This post is part of the Reporter's Notebook blog.
I found the Salad Robot. Her name is Sally.
I spent half of the just-concluded NRA Show in Chicago tracking down the one robotic food assistant that I hadn’t yet seen.
The French Fry Robot, with its animated eyes and wistful leer, was around last year. The Donut Robot had been hinted at before. But it was the Salad Robot I really wanted to meet.
Salad Robot is a prototype that will be available by the end of year. Created by Casabots, a company founded two years ago in San Jose, Calif., the Salad Robot occupies a 28-inch-square footprint and stands 35 inches high.

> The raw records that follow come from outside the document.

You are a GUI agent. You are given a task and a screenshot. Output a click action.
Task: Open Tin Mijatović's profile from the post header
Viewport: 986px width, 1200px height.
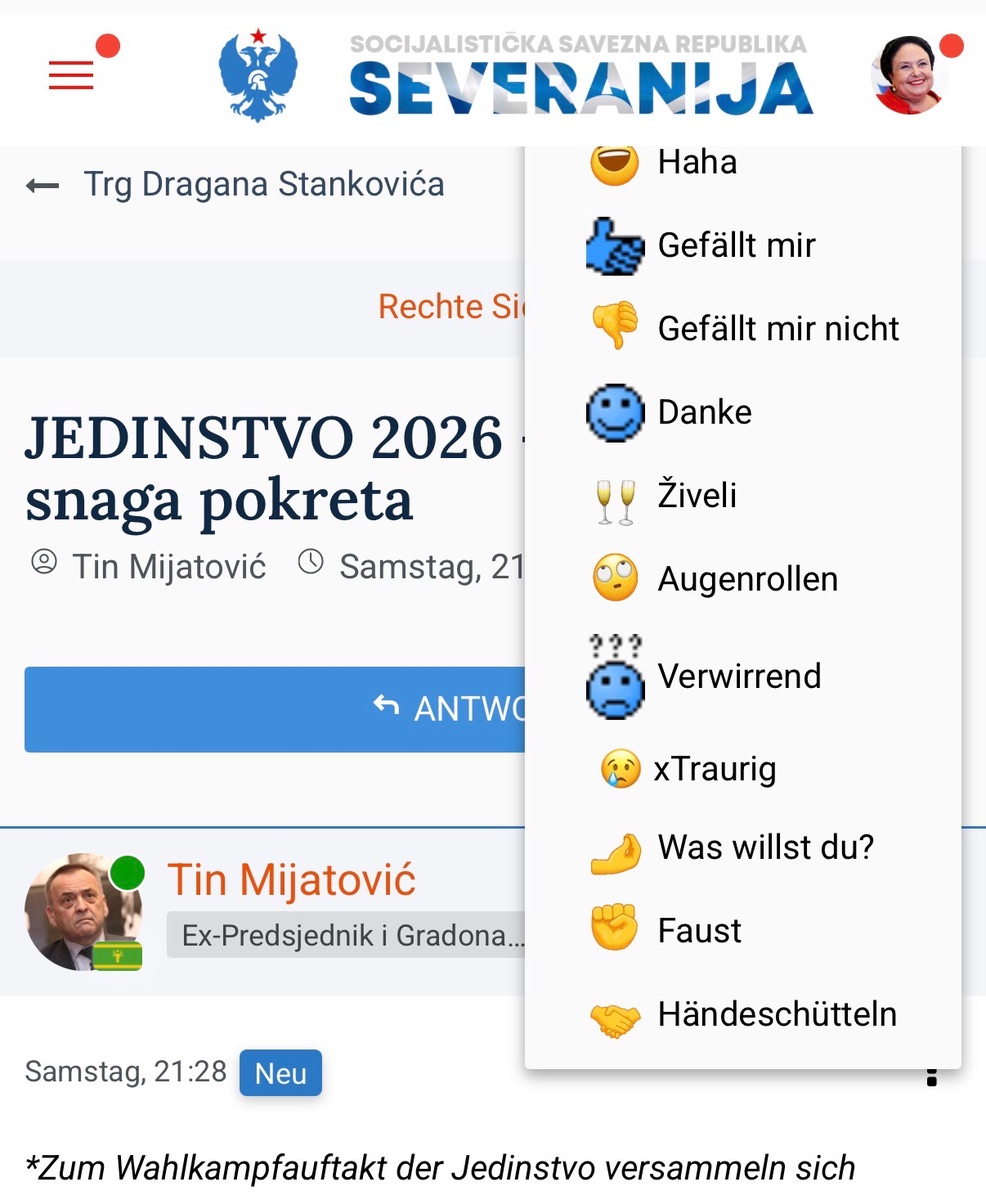coord(291,880)
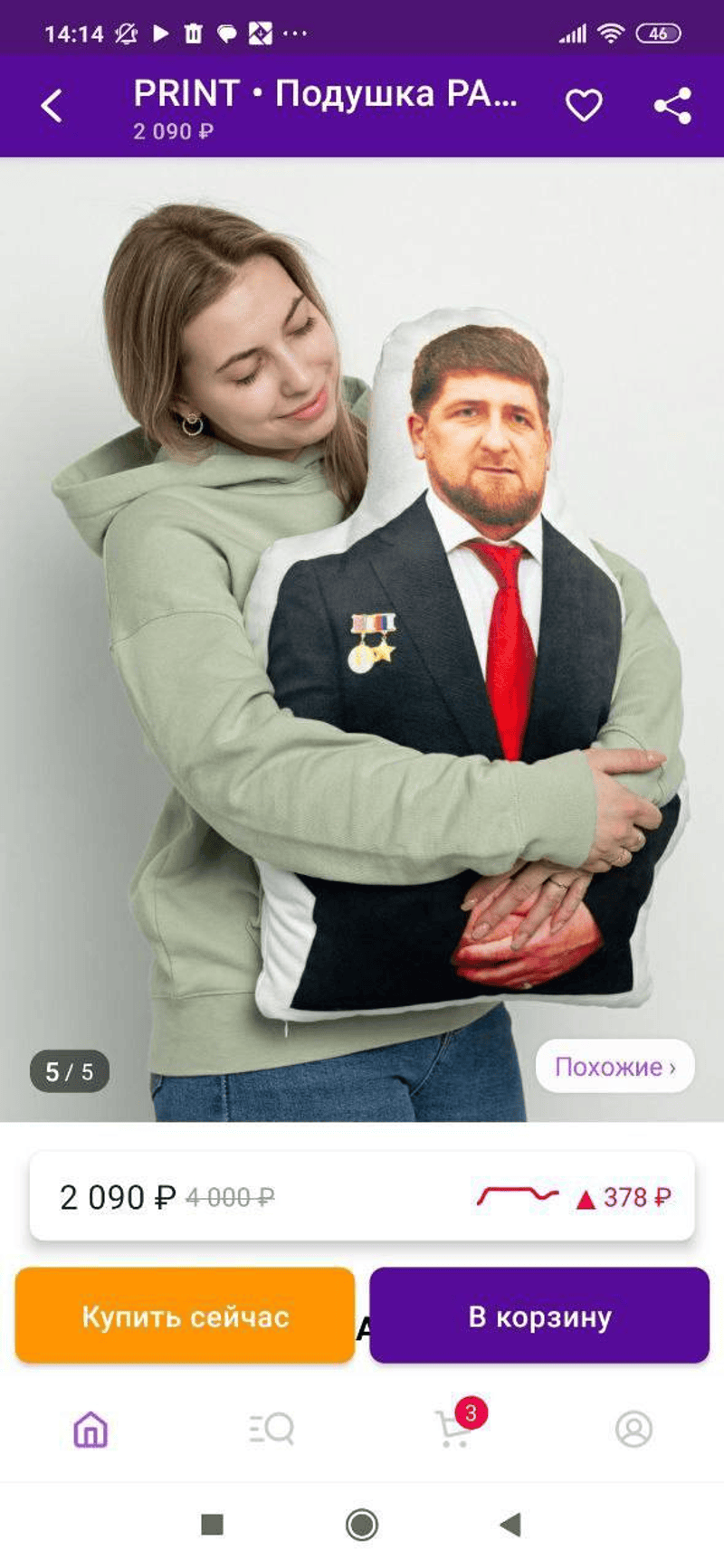View the product photo fullscreen
This screenshot has width=724, height=1568.
[x=362, y=633]
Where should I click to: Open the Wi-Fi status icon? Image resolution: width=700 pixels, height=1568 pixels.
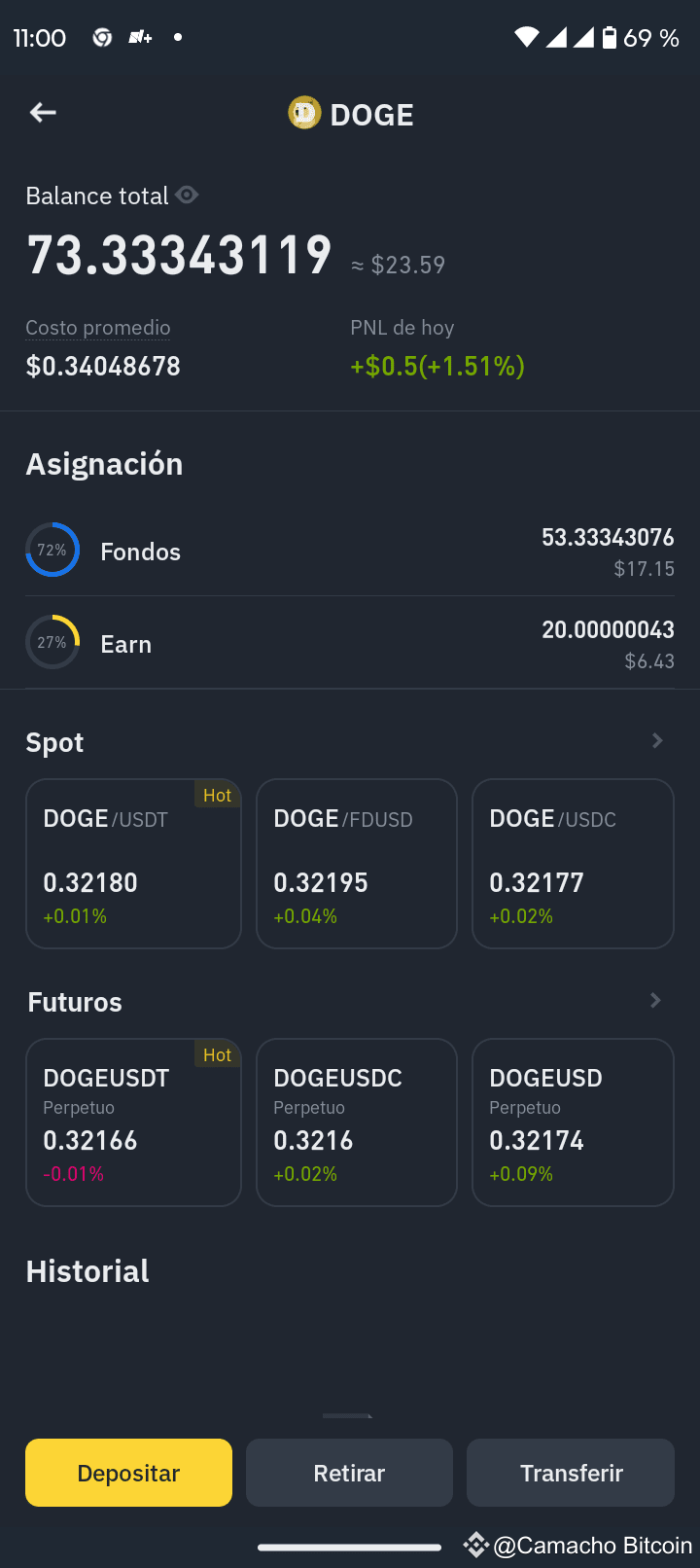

It was displayed in the NRA Show’s Startup Alley, after making a belated arrival because of the one unit’s debutante event at a technology show in Austin, Texas.

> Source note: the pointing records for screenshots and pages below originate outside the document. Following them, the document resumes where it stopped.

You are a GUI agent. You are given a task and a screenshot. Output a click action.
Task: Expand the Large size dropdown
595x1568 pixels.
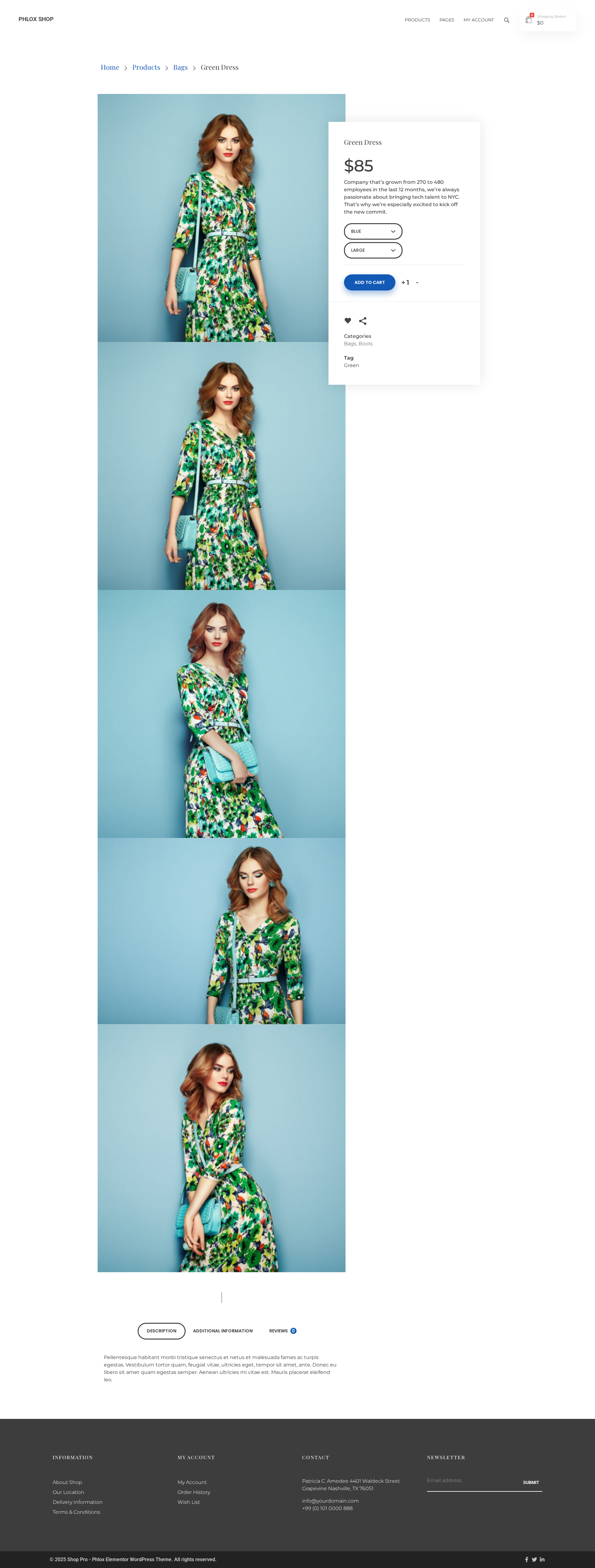(372, 250)
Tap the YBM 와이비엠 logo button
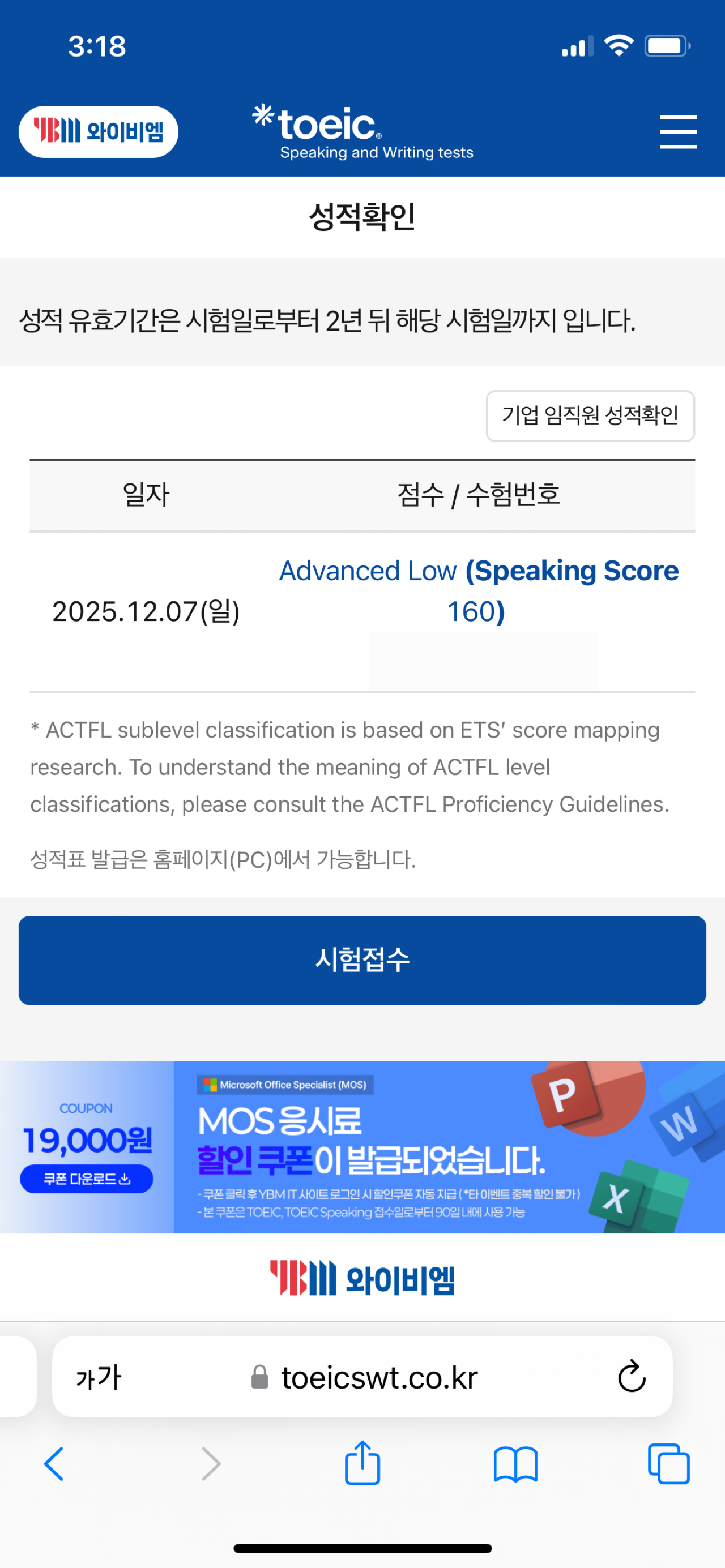 99,131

Sally is basically a mechanical refrigerator with computerized touchscreen controls. And part of her role is tailored toward food safety.
“Do you know 20 percent to 50 percent of people don't always wash their hands after using a restroom?” asked Deepak Sekar, founder and CEO of Casabots. "Imagine these people touching a salad bar. It was clear the world needed a hygienic, low-space, low-maintenance alternative to today's salad bars.”

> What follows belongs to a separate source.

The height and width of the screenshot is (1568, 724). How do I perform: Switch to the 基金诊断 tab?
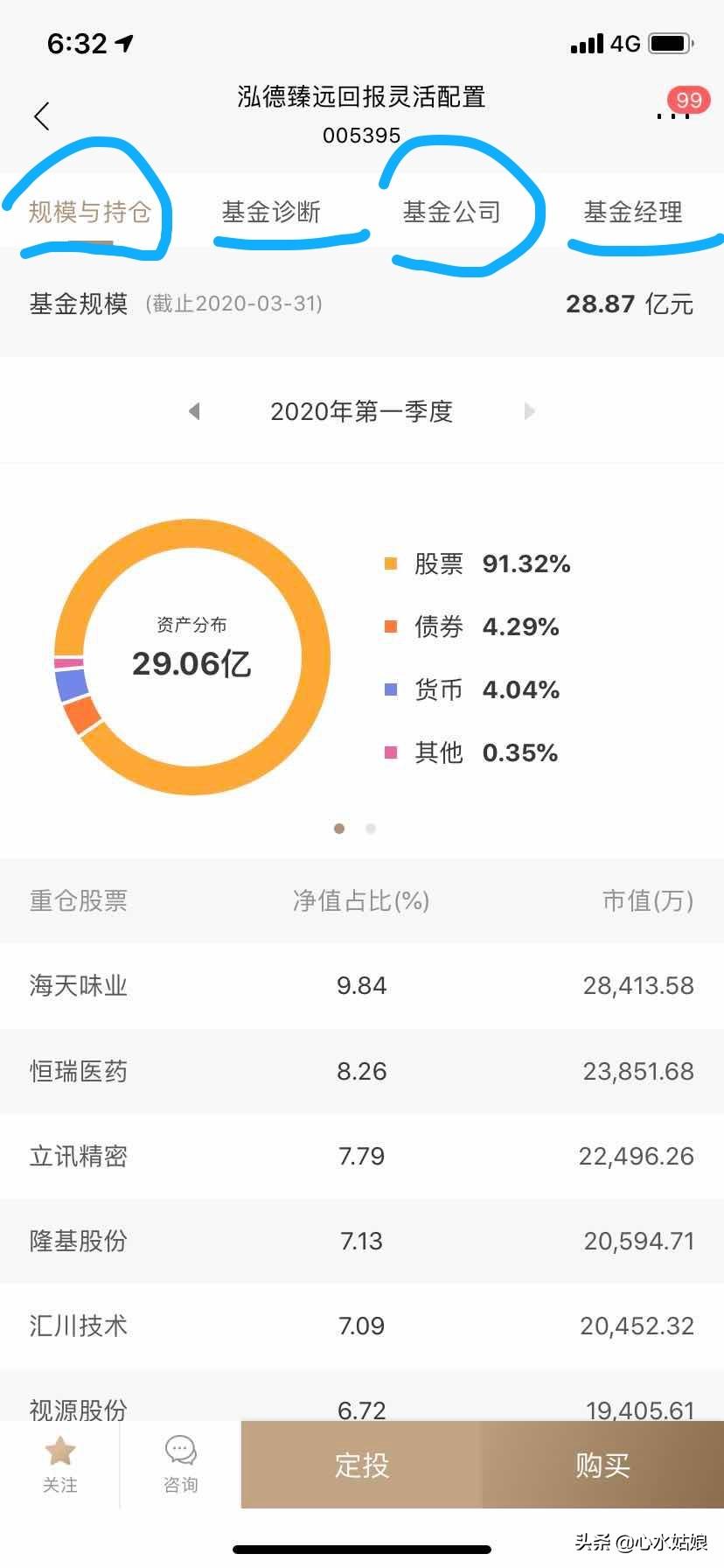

Carole Ergas, Casabots senior director of business development, said the company has drawn interest from restaurants, hotels, foodservice management companies, company-run cafeterias, universities, arenas, hospitals, airports, groceries and convenience stores.
“The appeal is convenience,” Ergas said, as well as calorie and nutritional information that is calculated for programmed salads as well as customized versions.
Casabots is also looking at other cuisines, such as Mexican-inspired burritos and Asian food.
The company has not yet finalized a price point for Sally yet, Ergas said.